5×1#76
*FRAN DE MARTINO

by Redazione DATE*HUB

5 illustrazioni raccontate

Nuovo appuntamento con 5×1 – 5 opere x 1 artista, la rubrica dedicata ad artisti, illustratori e creativi talentuosi che, di volta in volta, si presentano ai nostri lettori con cinque illustrazioni raccontandocene la storia, le tecnica e tutte quelle curiosità “dietro il foglio”. È il turno dell’eclettica Fran De Martino!

Ecco cosa ci racconta di lei: «Nel 2006 comincio a pubblicare fumetti online e a collezionare svariate collaborazioni come vignettista, illustratrice, grafica e web designer, nella speranza di riuscire in almeno una delle suddette attività. Dal 2012 sono il Bob Mankoff di Fanpage.it: mi occupo di satira, cattiverie ed altri disegnini, curo il webcomic giornaliero f4 e ogni tanto scrivo di fumetti. A marzo 2014 ho pubblicato per ‘round midnight edizioni “La Sai a Mammeta?”, un libro illustrato scostumatissimo.»

* Questa illustrazione ha 3 anni ed è ancora oggi una delle mie preferite: un miracolo, in pratica. L’ho disegnata dopo aver letto “Le Ragazzine stanno perdendo il controllo” di Ratigher, un fumetto semplice, incisivo ed estremamente bello. Mi piaceva l’idea di mettere in risalto i due “negativi” delle protagoniste che emergono nel corso della storia, dietro cui fra l’altro c’è anche una ricerca cromatica di una certa finezza. Vabbè, è tutta una scusa per consigliare il libro, leggetevelo.

* Le due “Ragazzine” protagoniste di Indivisibili sono il contraltare di quelle dell’illustrazione precedente. Mi ha colpito molto la storia del film, un bel racconto di un vincolo di fratellanza esclusivo, assoluto e feroce che lotta per sopravvivere tra fanatismo e superstizione, mondanità e degrado; niente oleografia spicciola nè occhiolini al trend Gomorra, grazie al cielo (anche perchè di film su Napoli ne esiste uno solo, vero, intenso, doloroso e privo di retorica: ha quasi trent’anni ed è di Nanni Loy. Che non era manco napoletano).

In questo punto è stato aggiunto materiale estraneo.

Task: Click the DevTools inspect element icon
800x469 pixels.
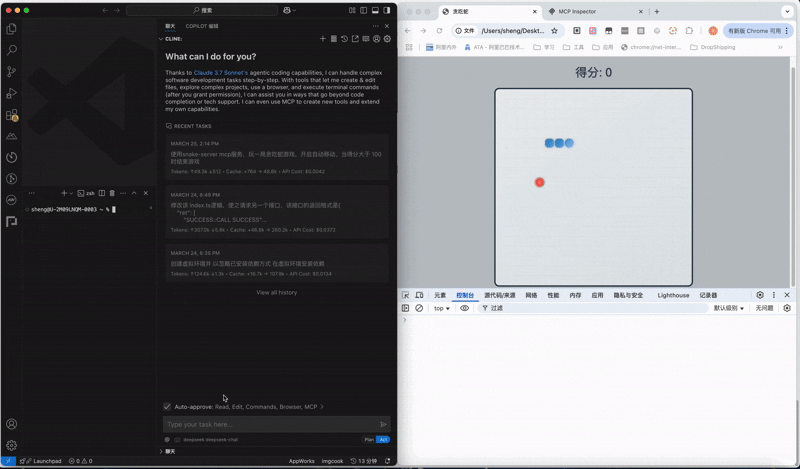Action: [x=405, y=295]
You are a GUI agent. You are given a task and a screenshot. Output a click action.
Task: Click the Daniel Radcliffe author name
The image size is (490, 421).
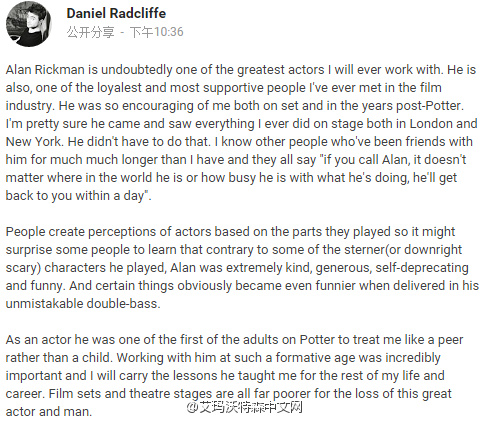[x=116, y=13]
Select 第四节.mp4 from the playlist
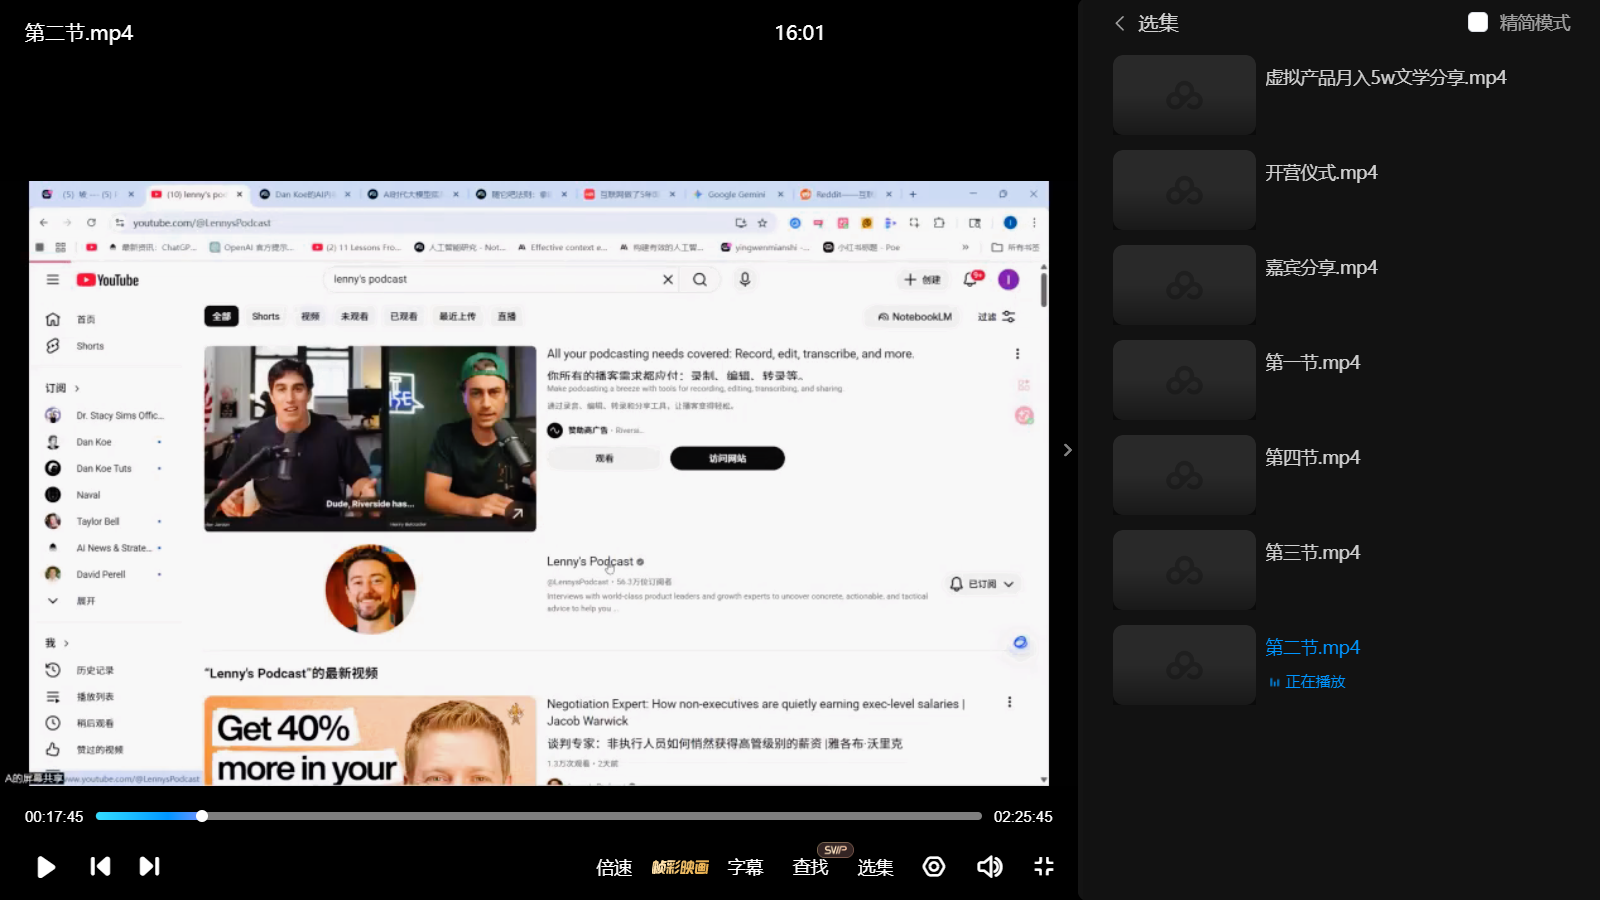 coord(1312,458)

* Qua cominciamo ad abbassarci più al mio livello con la prima illustrazione (di quella che tempo permettendo sarà una serie, provate pure a fermarmi) in cui ho provato a rileggere i classici animati dello Studio Ghibli in salsa partenopea. Mi rendo conto che siamo in bilico tra l’umorismo e la bestemmia, ma mi fa ridere tantissimo l’idea di prendere la poesia e la delicatezza eterea dei personaggi di Miyazaki ed inserirli in un contesto completamente opposto, terreno (ma pure un po’ terra-terra) e pragmaticissimo.

* Ovviamente, dopo aver rovinato l’immagine del pacioccoso Totoro infilandogli una canottiera da muratore, non potevo non inguaiare anche quel capolavoro di Spirited Away. D’altronde non è colpa mia se il nome della protagonista si presta così bene ai miei raffinati giuochi di parole.

* Questa ultima tavola di quattro vignette riassume abbastanza bene il mio lavoro di fumettista (e anche un po’ me come persona): c’è il mio avatar/personaggio di riferimento, la malvagia fatina Soppressata, c’è un po’ di attualità, un po’ di critica, un po’ di satira, troppi riferimenti ai social network e una percezione abbastanza netta del disagio. E del fastidio che ne scaturisce. Molto fastidio, un po’ dappertutto.